• Exercise set:
**A.** List every percentage figure in the Enron excerpt below, with what each one measures.
**B.** Summarize the Enron excerpt below in two sentences.
**C.** Carry on the excerpt below about Enron's international assets from the point where it stops.

• Extract:

[Start of section]

Still, Skilling had one final item on his agenda before the international assets went away. He was determined to show the board, once and for all, what a dis-
mal failure Mark had been as the head of International. The Arabs might value EI at over $7 billion, but he wanted Enron’s directors to understand that the assets weren’t worth anything close to that amount. That summer, Skilling assigned an in-house accountant the task of evaluating the International division, and he personally supervised the work. The analysis the accountant came up with showed that Mark’s business was earning a mere 2 percent return on equity—a pathetic amount, given the capital Enron had expended and the risks it had taken. And that didn’t even include the huge potential liabilities associated with some projects, such as Enron’s guarantees of debt.

When Mark learned what Skilling was up to, she promptly got her own numbers cruncher, who sat down the hall from Skilling’s accountant, to work up a competing set of numbers. Mark’s analysis showed, not surprisingly, that the international business had been a success, producing over $1 billion of cash and earnings and making a 12 percent compound annual return over its history.

It is astonishing, of course, that two high-ranking executives, working for the same company, sitting on the same board, and evaluating the same business,
could come to such wildly varying conclusions. It spoke volumes about the murkiness of Enron’s numbers, about the way this company viewed earnings and margins and all the other financial benchmarks by which we gauge American corporations. It also said a great deal about the inability of top executives at Enron to work together or even communicate. Everything was perception; nothing was real.

“Figures lie, liars figure,” says one of the accountants who worked on the analysis. He adds that “if it had been Skilling that was being measured, he would have found a way to show a 20 percent return.” Yet the accountant went on to note an even more astonishing fact: viewed through their respective prisms, they were probably both right. Skilling evaluated the international assets based on what they’d cost, how much they were earning at that moment in time, and what the market value was. He didn’t include any of Andy Fastow’s funny business: the accounting structures that were designed to book earnings from the international assets. On that basis, the returns were unacceptably low.

But as Mark never tired of pointing out, there
was
funny business, lots of it. Enron played the same accounting games with its international assets as it did with every other part of the business. Over and over again, Enron had monetized its power plants and other overseas projects, either through securitizations or by selling stakes in them to one of its many off-balance-sheet partnerships, including LJM, then booking the sale to its bottom line. Her analysis included some of these profits.

[End of section]

• Data section:
[Start of section]

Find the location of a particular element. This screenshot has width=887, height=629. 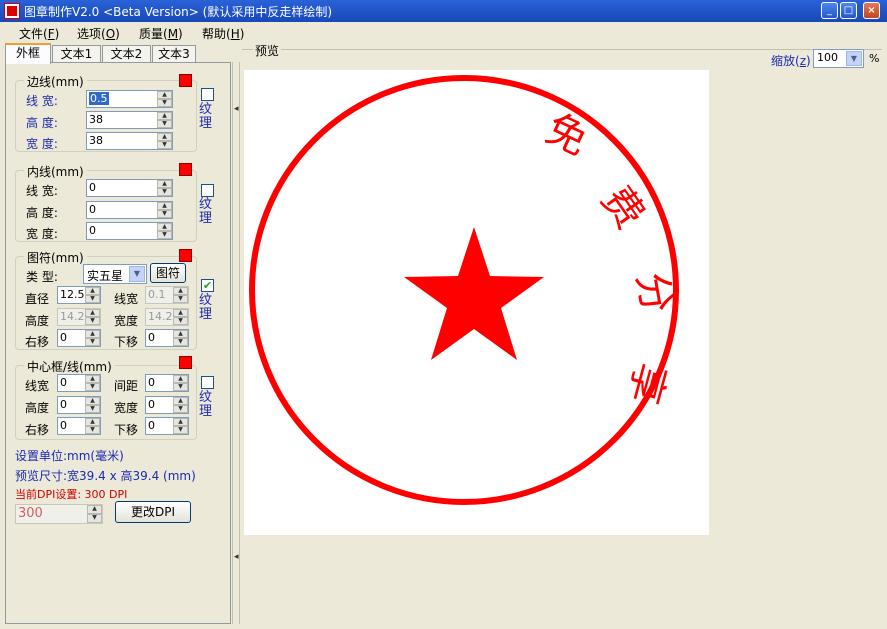

panel-splitter: ◂ ◂ is located at coordinates (236, 343).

[End of section]

• Per-task answers:
**A.**
- 2 percent: the return on equity that Skilling's accountant found Mark's International business was earning.
- 12 percent: the compound annual return over its history that Mark's analysis credited to the international business.
- 20 percent: the return that, according to one of the accountants, Skilling would have found a way to show if he had been the one being measured.

**B.** Skilling had an in-house accountant evaluate the International division, and the analysis showed Mark's business earning only a 2 percent return on equity. Mark had her own analyst produce competing numbers showing over $1 billion of cash and earnings and a 12 percent compound annual return, and one accountant said both were probably right because Skilling excluded the accounting structures that booked earnings from the international assets while Mark's analysis included some of those profits.

**C.**
Although the company didn’t break out International when it reported its earnings, both Lay and Mark used to boast about the division’s importance to the company’s bottom line. In 1997, according to one internal analysis, Enron booked $152 million in international earnings; the following year, earnings rose to $246 million. But those numbers didn’t reflect ongoing profits; rather they were a case of stealing from the future. Because of these financing techniques, Mark’s assets did bring cash into Enron, cash that her loyalists say was plowed into the enchiladas like EES and broadband. Her assets, she bitterly told one friend, “were just cannon fodder to feed the machine.”

But the Enron board wasn’t about to get into a debate on the subject. Skilling was still viewed as a man building great, profitable businesses, while Mark was viewed, suddenly, as a loser, a failure at a company that simply didn’t believe that it could fail.

The climactic board meeting took place on Tuesday, August 8, 2000. As late as 6:30 Sunday evening, Mark had tried to argue her case privately to Lay. Lay, furious about Azurix, didn’t want to hear it. At the board meeting, Skilling disemboweled Mark, laying out his case in clear, damning detail—the poor return on her assets, the projects that hadn’t worked, the years of stumbles and mistakes.

When Mark asked for the chance to respond, nobody on the board would even look at her. They all looked down at the floor. Mark told the board that if there were better places to put the money—like broadband and EES—that was fine, but she didn’t agree with Skilling’s analysis. And then she left the boardroom, citing another meeting she had to attend. Later, it wasn’t Skilling who made the harshest comments about Rebecca Mark: it was Ken Lay.

Lay spent the next weekend in Aspen and, after a brief business trip in the early part of the following week, went over to the Azurix offices to meet with Mark. That’s when he told her that it was time for her to leave both Azurix and Enron. Mark agreed. But she insisted that she be paid the remainder of her $710,000 Azurix contract. Lay paid her.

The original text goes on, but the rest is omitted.